As such, it is my hope that the Ontario PC caucus, under the leadership of Tim Hudak, look at this bill from a bi-partisan point of view and support it 100%. While I don’t have links, I do recall that there have been attempts to extend such powers to investigate in the past during both the Bob Rae and Mike Harris governments. Yet, they went no where. Why not? Well, in my opinion, they went nowhere because of pressures from the very groups that would be investigated.

For a really good link, check out Hugo’s blog at The Education Reporter. He has a link to an article written by Jen O’Brien of the London Free Press. Once you get to Hugo’s link in his first sentence, click on the magnifying glass at the bottom of the page and then simply move your cursor onto the article itself and you will be able to read the article, as well as some examples of the types of complaints that have gone unheaded, especially about bullying.

The Ontario public, be they parents, patients or caregivers, need to be able to ask someone to investigate issues and events that previously have been ignored or disputed, which is why we should all be in favour of the Marchese PMB. Why? Because if passed into law,  it would allow the Ontario Ombudsman oversight powers into all areas of public services.

Update November 16th: MPP Rosario Marchese tabled his Private Members Bill yesterday. Here are some recent links: Global Toronto, CBC, Brandon Sun and CP 24. No Ontario government, no matter which political party, has ever supported a PMB to increase the Ontario Ombudsman’s power of oversight. Why I don’t know. It should be about accountability and as a last resort for many parents and caregivers. It is my hope, therefore, that the Ontario PC’s support this bill. If it is not needed, there will be no complaints. If it is needed, we will see what those complaints are all about and how the next government, which I hope will be a PC government, can bring in new legislation or policies to correct them.

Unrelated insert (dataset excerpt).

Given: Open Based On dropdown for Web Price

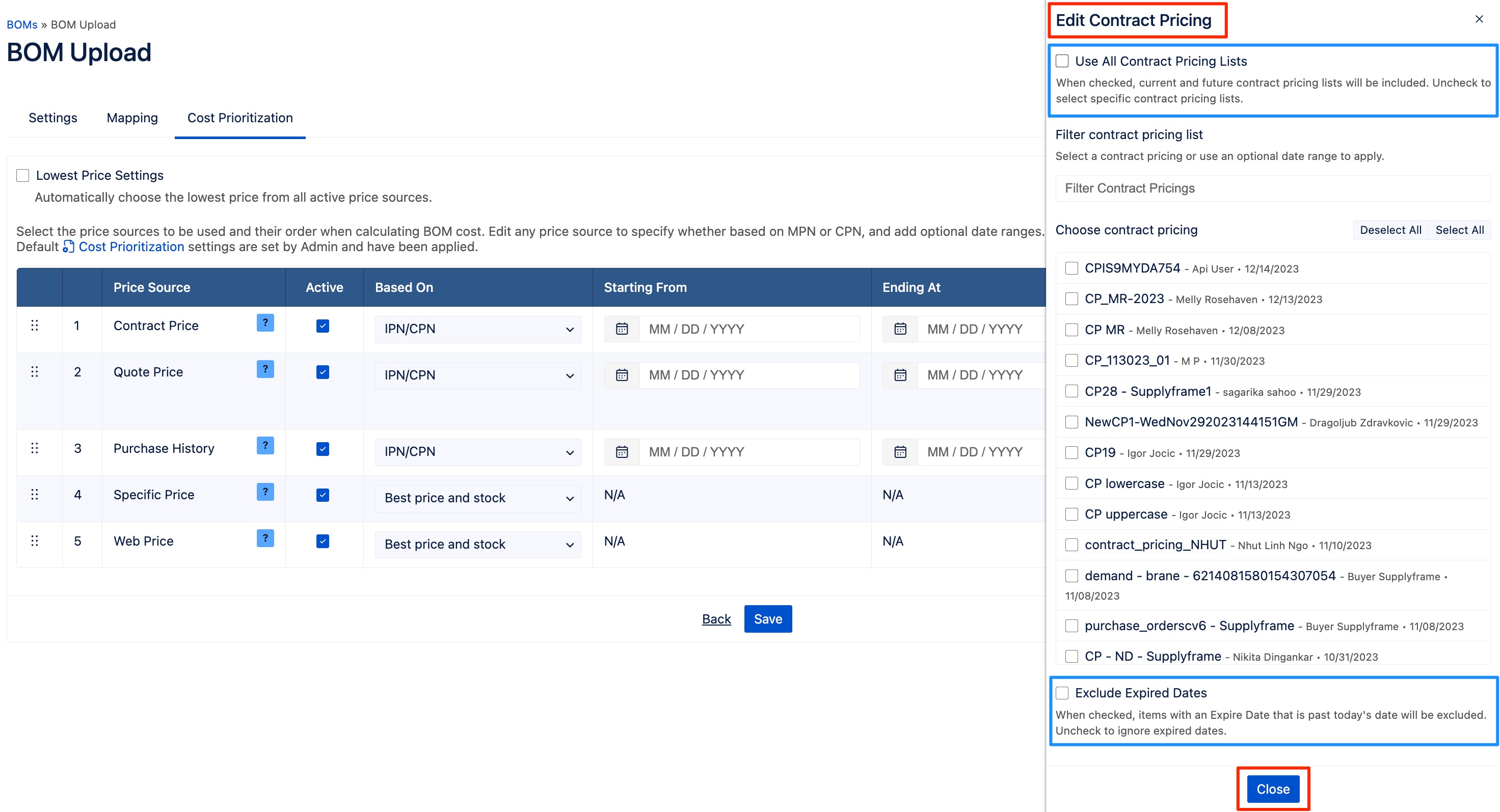Looking at the screenshot, I should coord(477,544).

2 thoughts on “ON PC’s should support Marchese PMB for more Ombudsman oversight

  1. Liberal MPP Ted McMeekin introduced a private member’s bill several years ago on the same theme. He proposed to create a position of Children’s Education Advocate or some such title — an independent ombudsman who could represent issues concerning individual students or their families, not answerable to the MOE or the boards. Despite the fact that McMeekin was one of the majority party (and presumably NDPers and Tories would be supportive of such a move to ensure accountability and fairness to discriminated parties), it apparently went nowhere. So I don’t hold out a lot of hope for the current initiative, however badly needed.


  2. TDSB — My memory may be incorrect but I seem to recall PC MPP John O’Toole tabling a PMB on a similar topic sometime between 1995 and 1999 when the PCs were in gov’t. I can’t find anything on his website, so I may be wrong. Suffice that all the parties have tried to get this done. Lobbying against such powers must be incredible for none of the parties to succeed.

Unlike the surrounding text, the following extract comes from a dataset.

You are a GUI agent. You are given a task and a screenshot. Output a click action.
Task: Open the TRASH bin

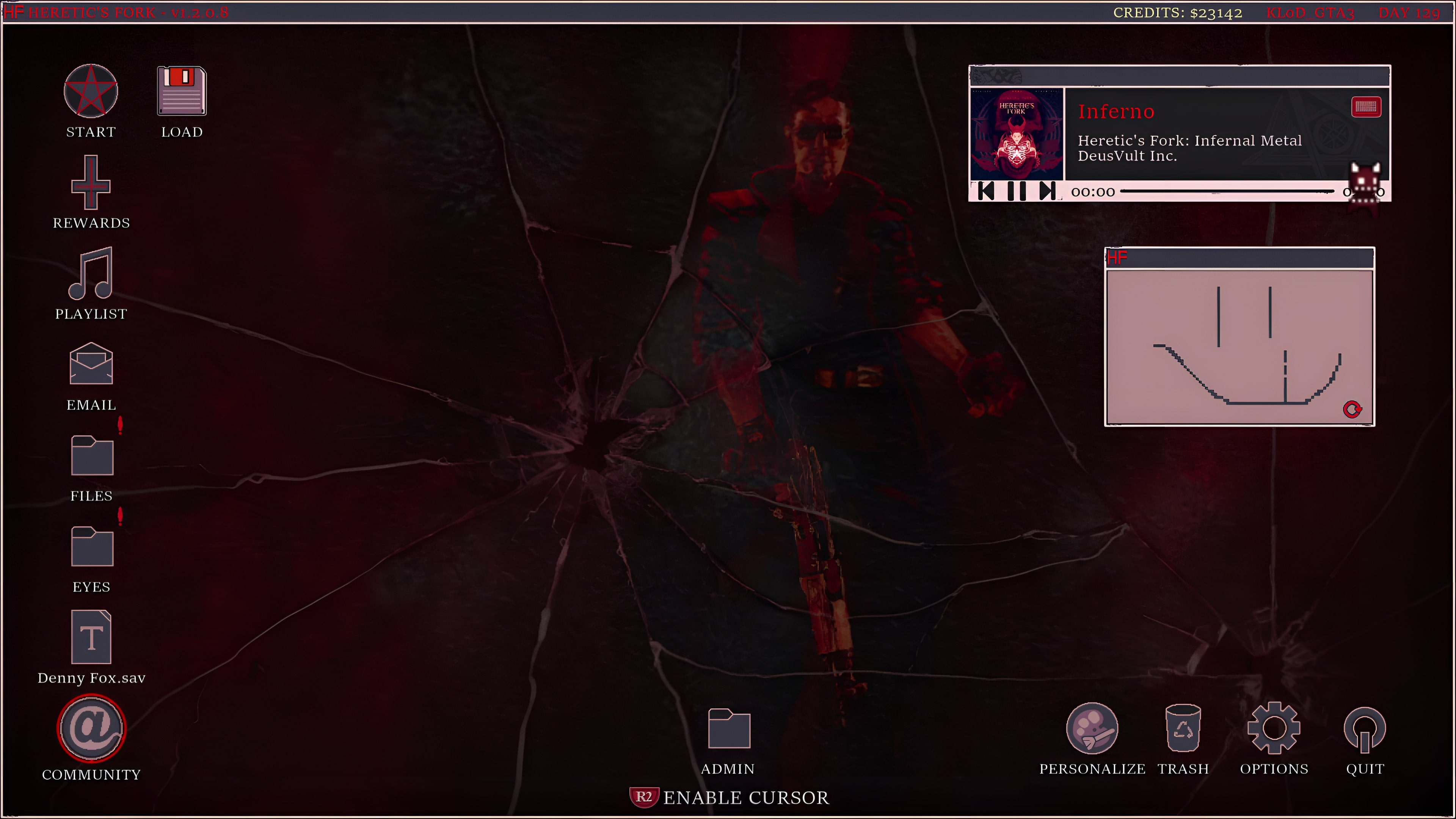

    A lot of people don’t understand what is involved in presenting and tabling a PMB. I put together an entire PMB package for my former boss, the PC MPP. It is a huge job. The one I put together was on school bus safety — that all buses stop at train crossings — including those that have the bells and whistles because if there is a power outage, they fail. I had to do background research regarding every school bus accident in the U.S. and Canada. Lastly, you have to come up with a communications plan and the package is delivered to every single MPP, regardless of party. Eventually, my boss’s PMB passed but only because the Premier’s office approved and allowed it to be folded into the Highway Traffic Act when they were amending it to stop wheels from falling off trucks.

    The thing is that, in Ontario, each and every MPP, no matter what their political party draws a number at the start of each parliament. Whatever number they draw is when they can put forward a PMB and not until then. And, even then, they have to run their ideas by their leader and whip. My boss’s number was 78 out of 130. So, it took three years to get to him. Often, however, some never get a chance if they keep getting between 120 and 130. Now, of course, it is 107 but it likely would not be possible to be any number past 80 or 90.

    Either way, I hope this is passed or at least awakens the public for the future.